A prescindere da chi ci sia dietro l’attentato in Bulgaria, e dal perché sia stato attuato, il dato che deve far riflettere è quello che Raphael Israeli - professore di storia dell’Islam, del Medioriente e della Cina all’Università Ebraica di Gerusalemme - chiama incompatibilità tra Islam ed Europa, e quello che ne consegue. Due aneddoti vissuti e raccontati recentemente dallo stesso Israeli: nella cittadina svedese Malmo, su 300mila abitanti un terzo è musulmano e molti svedesi si sentono stranieri a casa propria, e forse lo sono, se un residente commerciante islamico ha sostenuto senza ombra di perplessità che, nonostante in Svezia si viva bene, i musulmani non ne possono accettare la bandiera in quanto è caratterizzata dal simbolo della croce. Secondo Israeli questo è un tipico esempio di incompatibilità, ma l’accademico israeliano ne cita altri, ancora più allarmanti. A Londra ha incontrato un imam yemenita, molto affabile e gentile, che a causa di un handicap fisico riceve dalle istituzioni inglesi una cospicua pensione di invalidità con la quale mantiene tutta la famiglia.
Invitato ad ascoltare la preghiera del venerdì, Israeli si è recato in moschea ed ha personalmente assistito all’incitamento dell’imam a recarsi in Afghanistan ad imparare la jihad.

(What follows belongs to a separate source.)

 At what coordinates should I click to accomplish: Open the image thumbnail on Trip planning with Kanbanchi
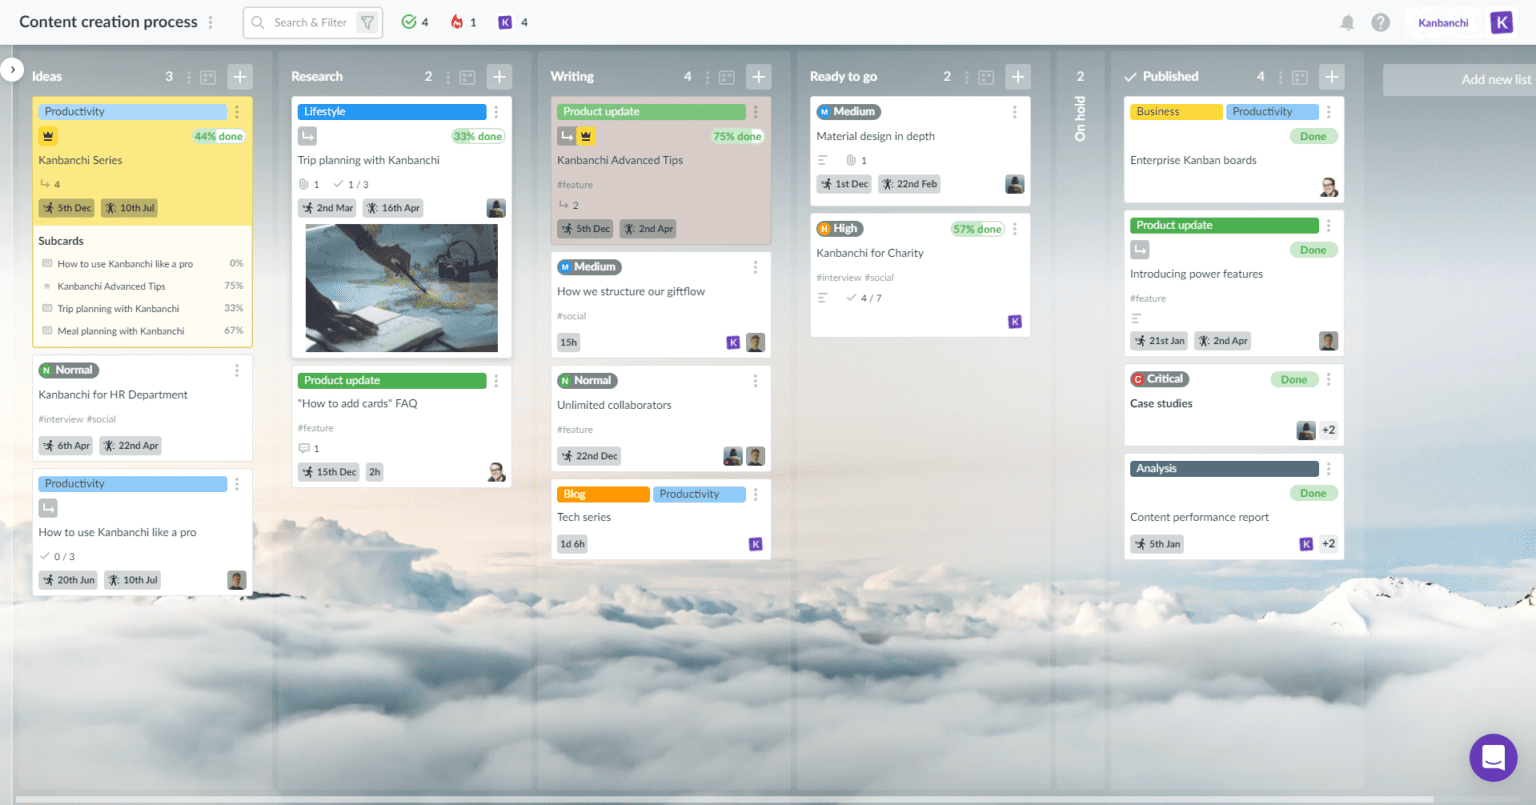[402, 288]
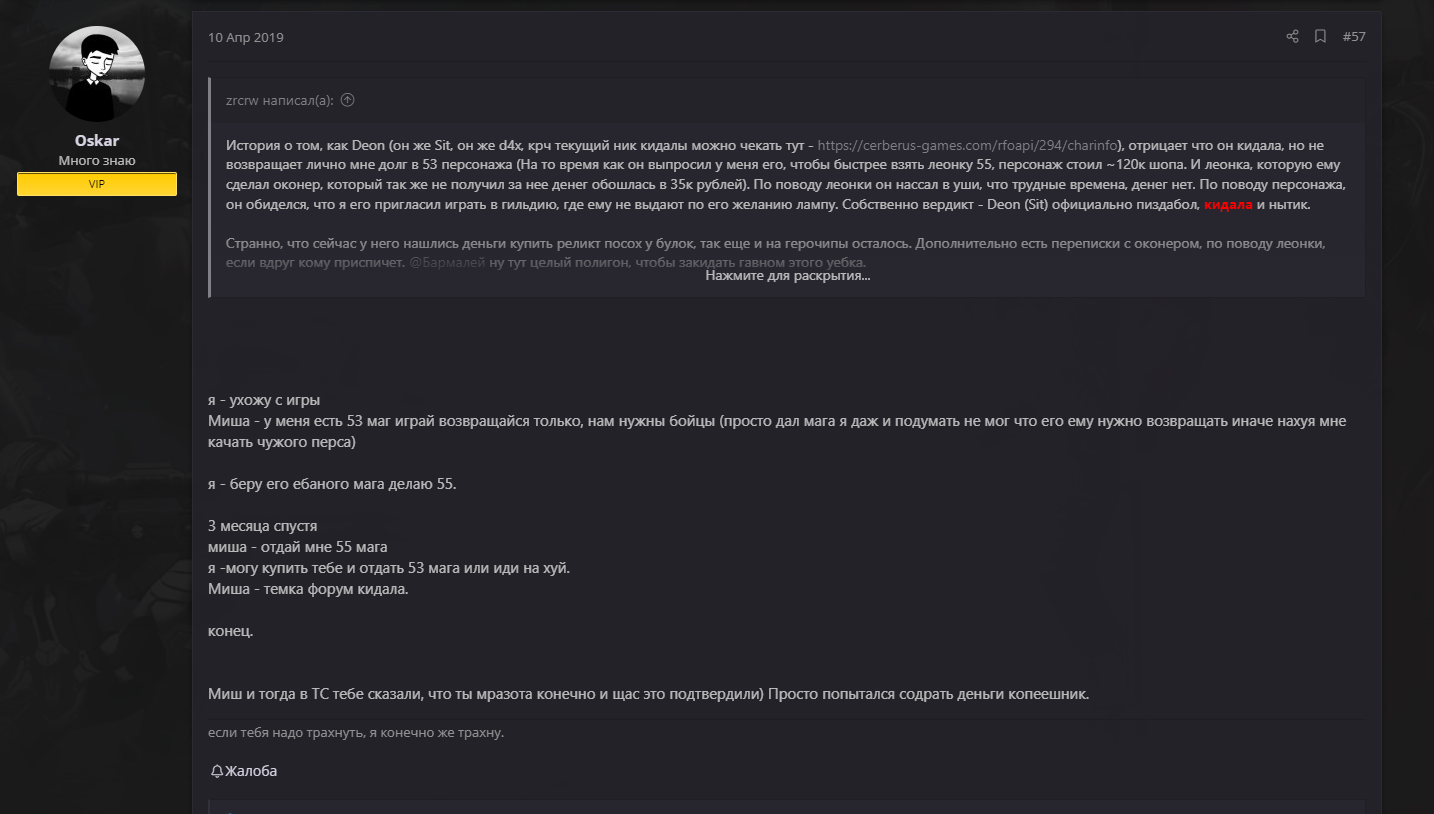This screenshot has width=1434, height=814.
Task: Click the up-arrow icon beside the zrcrw quote
Action: [348, 100]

A preghiera terminata, Israeli gli ha chiesto se non fosse contraddittorio vivere grazie alle istituzioni inglesi e poi predicare la guerra contro l’Occidente, e l’imam ha risposto che tutto è temporaneo, che tra vent’anni in Europa sventolerà la bandiera islamica, quindi perché, nel frattempo, non approfittare? L’espansionismo, sostiene Israeli, è connaturato all’Islam, che ha tentato la conquista dell’Europa dall’ottavo secolo in poi con le armi, venendo sempre sconfitto. Ora però la guerra è condotta con l’immigrazione, e tre, in particolare, sono le minacce: la crescita demografica, la riunificazione familiare e le conversioni degli europei, che sono in aumento. Se Raphael Israeli ha ragione, è probabile che l’Europa si rialzerà dalla crisi economica, ma dal punto di vista culturale, a meno di una straordinaria presa di coscienza, è lecito temere che la sconfitta sia alle porte.